*Problem requirements*: What is needed is an exact reproduction of the lines in the records below, starting at the line with "Ask a Librarian (281, 730)" and ending at the line with "Manguera eléctrica libre halógenos 3 x 1,5", both included, and nothing else; pictures stay out.

*Dataset excerpts*:
Start of Block

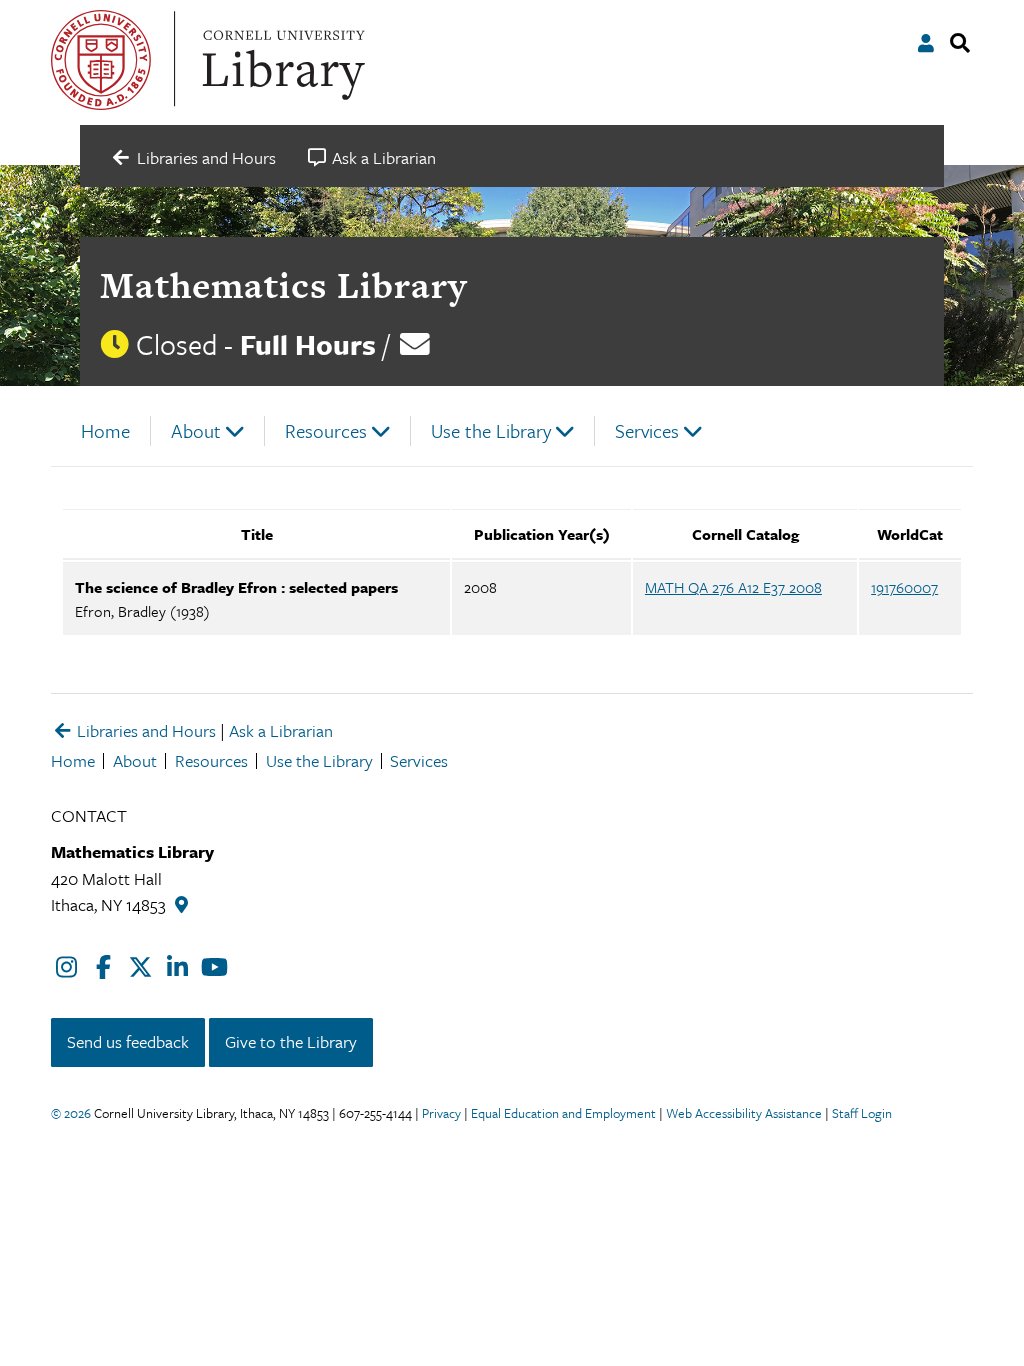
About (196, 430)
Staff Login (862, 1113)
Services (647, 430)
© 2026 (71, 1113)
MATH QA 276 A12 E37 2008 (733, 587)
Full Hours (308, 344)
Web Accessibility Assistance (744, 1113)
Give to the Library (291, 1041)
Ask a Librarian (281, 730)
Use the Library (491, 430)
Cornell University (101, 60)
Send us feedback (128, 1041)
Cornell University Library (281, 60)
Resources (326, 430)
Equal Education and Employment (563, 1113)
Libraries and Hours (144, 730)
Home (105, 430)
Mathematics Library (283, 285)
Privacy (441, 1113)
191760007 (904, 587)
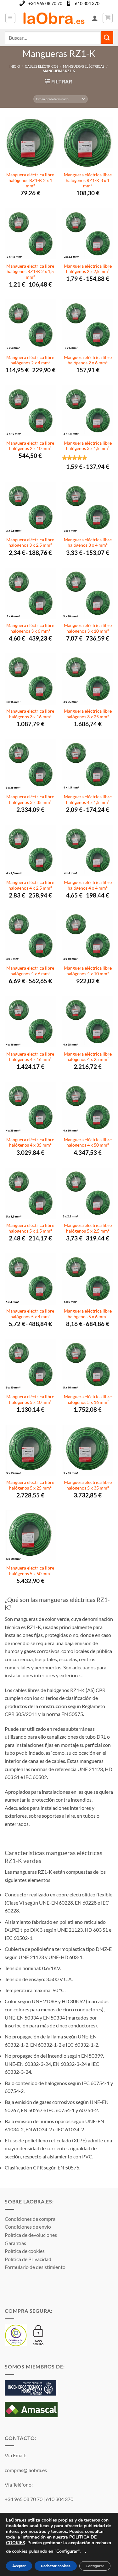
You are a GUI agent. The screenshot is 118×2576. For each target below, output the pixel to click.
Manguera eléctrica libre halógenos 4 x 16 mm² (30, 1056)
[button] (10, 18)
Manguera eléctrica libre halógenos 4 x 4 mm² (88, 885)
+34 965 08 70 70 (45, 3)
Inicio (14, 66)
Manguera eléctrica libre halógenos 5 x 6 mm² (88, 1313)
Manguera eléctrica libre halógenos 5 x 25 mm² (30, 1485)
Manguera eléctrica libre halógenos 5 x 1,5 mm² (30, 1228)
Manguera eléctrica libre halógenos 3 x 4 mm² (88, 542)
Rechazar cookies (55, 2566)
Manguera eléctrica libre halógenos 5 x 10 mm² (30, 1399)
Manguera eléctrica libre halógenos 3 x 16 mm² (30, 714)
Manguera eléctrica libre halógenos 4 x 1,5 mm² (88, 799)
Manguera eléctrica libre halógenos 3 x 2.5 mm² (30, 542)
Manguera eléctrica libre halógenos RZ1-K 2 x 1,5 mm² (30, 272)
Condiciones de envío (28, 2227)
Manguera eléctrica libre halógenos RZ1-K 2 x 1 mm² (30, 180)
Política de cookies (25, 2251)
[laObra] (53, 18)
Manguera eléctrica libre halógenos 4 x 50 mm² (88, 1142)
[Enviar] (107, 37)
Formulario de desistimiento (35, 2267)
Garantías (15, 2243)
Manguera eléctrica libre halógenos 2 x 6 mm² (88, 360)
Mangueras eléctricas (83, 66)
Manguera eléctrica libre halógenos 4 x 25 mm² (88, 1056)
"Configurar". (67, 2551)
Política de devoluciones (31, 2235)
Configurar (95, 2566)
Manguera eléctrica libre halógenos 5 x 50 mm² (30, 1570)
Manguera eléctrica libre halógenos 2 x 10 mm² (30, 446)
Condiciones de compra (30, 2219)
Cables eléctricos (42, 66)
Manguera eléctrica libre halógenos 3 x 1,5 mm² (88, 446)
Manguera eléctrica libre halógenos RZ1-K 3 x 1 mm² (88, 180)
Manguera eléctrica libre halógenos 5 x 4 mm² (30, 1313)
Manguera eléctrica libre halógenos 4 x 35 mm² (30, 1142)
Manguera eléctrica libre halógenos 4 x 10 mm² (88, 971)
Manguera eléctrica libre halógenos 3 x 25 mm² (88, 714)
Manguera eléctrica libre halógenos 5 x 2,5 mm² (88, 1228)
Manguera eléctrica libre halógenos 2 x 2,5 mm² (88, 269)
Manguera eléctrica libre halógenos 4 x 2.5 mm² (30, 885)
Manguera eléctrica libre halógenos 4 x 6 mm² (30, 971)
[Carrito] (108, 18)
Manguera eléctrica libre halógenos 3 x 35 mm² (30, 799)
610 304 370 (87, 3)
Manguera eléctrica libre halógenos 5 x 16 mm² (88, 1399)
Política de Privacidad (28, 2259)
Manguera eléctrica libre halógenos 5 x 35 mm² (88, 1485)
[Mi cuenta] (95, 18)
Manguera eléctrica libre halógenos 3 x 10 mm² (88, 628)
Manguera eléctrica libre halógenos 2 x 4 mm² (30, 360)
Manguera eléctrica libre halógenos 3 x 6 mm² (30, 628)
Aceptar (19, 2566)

End of Block
Start of Block

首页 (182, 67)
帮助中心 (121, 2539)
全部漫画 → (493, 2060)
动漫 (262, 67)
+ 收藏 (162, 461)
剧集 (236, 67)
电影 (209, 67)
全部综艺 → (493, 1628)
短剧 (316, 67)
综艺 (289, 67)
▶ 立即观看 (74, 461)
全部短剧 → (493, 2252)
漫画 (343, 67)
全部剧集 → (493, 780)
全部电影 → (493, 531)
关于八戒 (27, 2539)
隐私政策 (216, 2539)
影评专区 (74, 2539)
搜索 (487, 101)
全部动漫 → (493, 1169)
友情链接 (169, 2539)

End of Block

*Result for this task*:
Ask a Librarian (281, 730)
Use the Library (491, 430)
Cornell University (101, 60)
Send us feedback (128, 1041)
Cornell University Library (281, 60)
Resources (326, 430)
Equal Education and Employment (563, 1113)
Libraries and Hours (144, 730)
Home (105, 430)
Mathematics Library (283, 285)
Privacy (441, 1113)
191760007 (904, 587)
You are a GUI agent. The screenshot is 118×2576. For each target below, output the pixel to click.
Manguera eléctrica libre halógenos 4 x 16 mm² (30, 1056)
[button] (10, 18)
Manguera eléctrica libre halógenos 4 x 4 mm² (88, 885)
+34 965 08 70 70 (45, 3)
Inicio (14, 66)
Manguera eléctrica libre halógenos 5 x 6 mm² (88, 1313)
Manguera eléctrica libre halógenos 5 x 25 mm² (30, 1485)
Manguera eléctrica libre halógenos 5 x 1,5 mm² (30, 1228)
Manguera eléctrica libre halógenos 3 x 4 mm² (88, 542)
Rechazar cookies (55, 2566)
Manguera eléctrica libre halógenos 5 x 10 mm² (30, 1399)
Manguera eléctrica libre halógenos 3 x 16 mm² (30, 714)
Manguera eléctrica libre halógenos 4 x 1,5 mm² (88, 799)
Manguera eléctrica libre halógenos 3 x 2.5 mm² (30, 542)
Manguera eléctrica libre halógenos RZ1-K 2 x 1,5 mm² (30, 272)
Condiciones de envío (28, 2227)
Manguera eléctrica libre halógenos RZ1-K 2 x 1 mm² (30, 180)
Política de cookies (25, 2251)
[laObra] (53, 18)
Manguera eléctrica libre halógenos 4 x 50 mm² (88, 1142)
[Enviar] (107, 37)
Formulario de desistimiento (35, 2267)
Garantías (15, 2243)
Manguera eléctrica libre halógenos 2 x 6 mm² (88, 360)
Mangueras eléctricas (83, 66)
Manguera eléctrica libre halógenos 4 x 25 mm² (88, 1056)
"Configurar". (67, 2551)
Política de devoluciones (31, 2235)
Configurar (95, 2566)
Manguera eléctrica libre halógenos 5 x 50 mm² (30, 1570)
Manguera eléctrica libre halógenos 2 x 10 mm² (30, 446)
Condiciones de compra (30, 2219)
Cables eléctricos (42, 66)
Manguera eléctrica libre halógenos 3 x 1,5 mm² (88, 446)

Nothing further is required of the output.